# my new rescued baby boys!



## melissaaudrey (Dec 18, 2010)

Winston (left) and Oliver (right)... still a little camera shy!

After years of wanting rats, it has finally happened! Here's how.

My 21st birthday was just a couple of weeks ago, and my boyfriend had been working on a surprise for me. At the time we had no pets and he knew how badly I had always wanted rats. On my birthday, he blindfolded me and drove me somewhere I didn't know (so it would be a surprise when we got there). We arrived at the location, where he led me to the back of his car (still blindfolded) and opened his trunk, right before taking my blindfold off. In his trunk was an entire array of rat accessories and a home for them. Everything we needed! I then saw where we were. The Humane Society, who had just received a litter of 5 week old baby rats. I couldn't believe it. After playing with them for a while, we settled on two baby boys, and I haven't been happier since. 

Oliver is a lot more outgoing than Winston, who is very bashful. Oliver is already giving me kisses and comes out of the cage and onto my arm when I open it. Winston is much more timid. I am hoping he becomes more outgoing in time!

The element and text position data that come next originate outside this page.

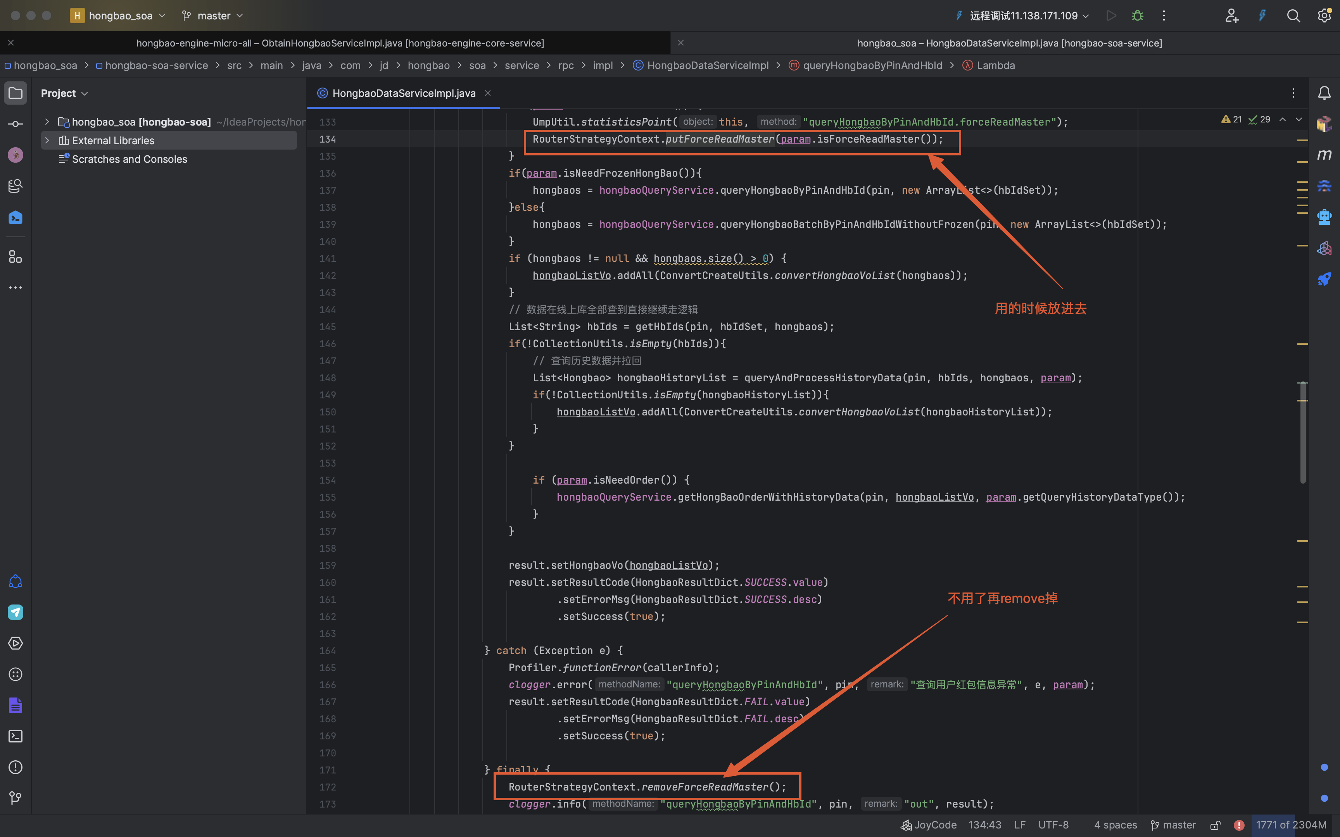Launch the AI assistant robot panel

tap(1325, 216)
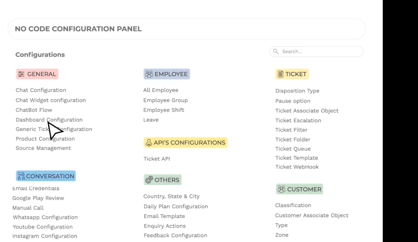Click the Customer people icon
Screen dimensions: 418x242
click(x=281, y=189)
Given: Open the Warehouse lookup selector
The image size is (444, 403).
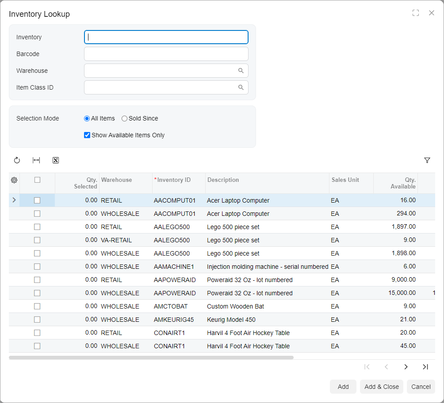Looking at the screenshot, I should [241, 71].
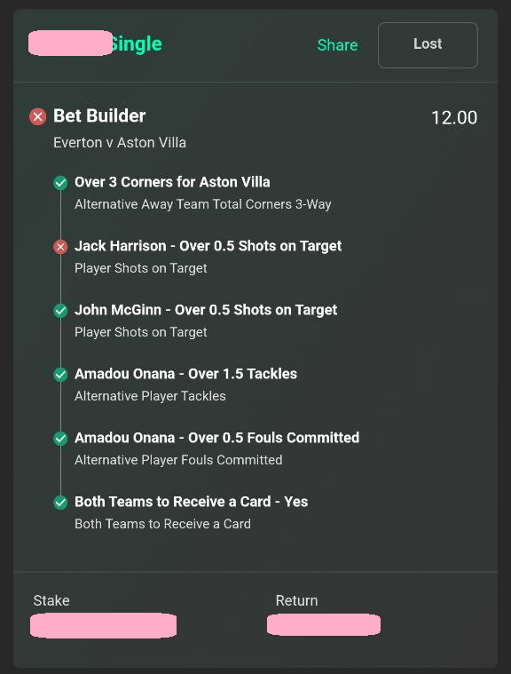Click green tick beside John McGinn selection
The height and width of the screenshot is (674, 511).
click(60, 310)
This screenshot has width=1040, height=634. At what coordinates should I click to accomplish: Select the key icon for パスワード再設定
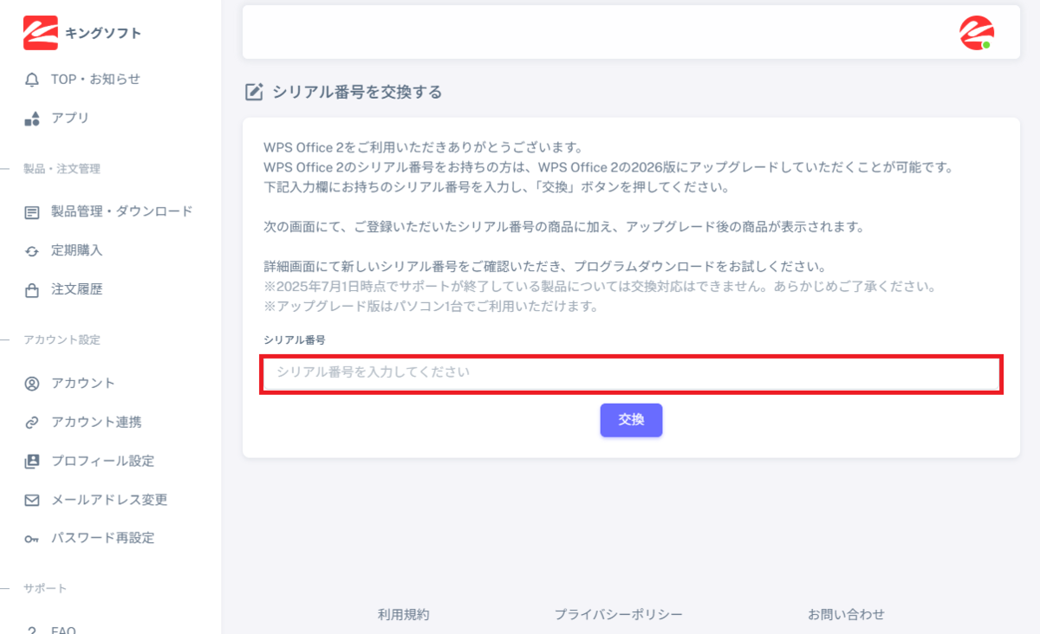[x=32, y=539]
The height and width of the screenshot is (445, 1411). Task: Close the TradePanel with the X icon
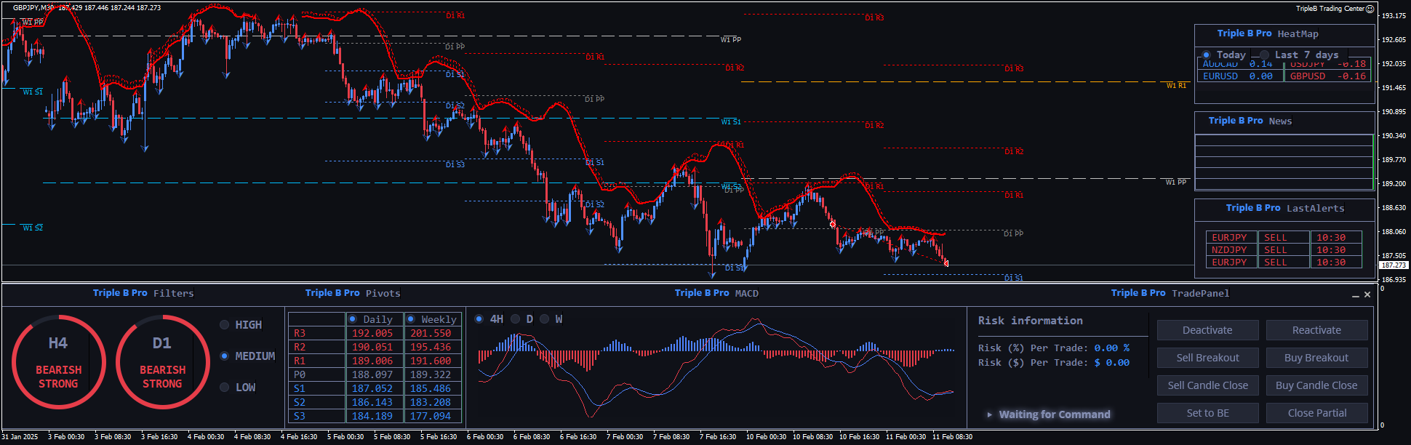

They sleep together every night, and have been so responsive to handling. I am so in love.


----------



## Alethea (Jul 14, 2010)

That has to be the best birhtday present ever, especially since your boyfriend had all of this planned out and the way he carried it out. It's like a rat lovers fantasy lol. I am so glad that you finally got rats though, they are amazing pets. And the fact that you rescued them is amazing. It might take some time to get Winston out of his bashful stage, but I am sure with some extra love and care you will manage. And this forum is a great way to learn and expand your rattie knowledge :3 Hope to see you and your ratties around the forums :3


----------



## reasonedmelody (Dec 16, 2010)

You have the best boyfriend ever!! What beautiful boys!


----------



## AMJ087 (Aug 27, 2008)

They look so sweet!


----------



## VictorianVanity (Mar 18, 2010)

That is so wonderful, what an amazing gift. How creative and thoughtful of him! And what handsome boys.


----------



## OatmealandToby (Nov 21, 2010)

What an awesome story!! That is so sweet, and what handsome boys you have!


----------



## toby (May 11, 2009)

gorgeous boys.


----------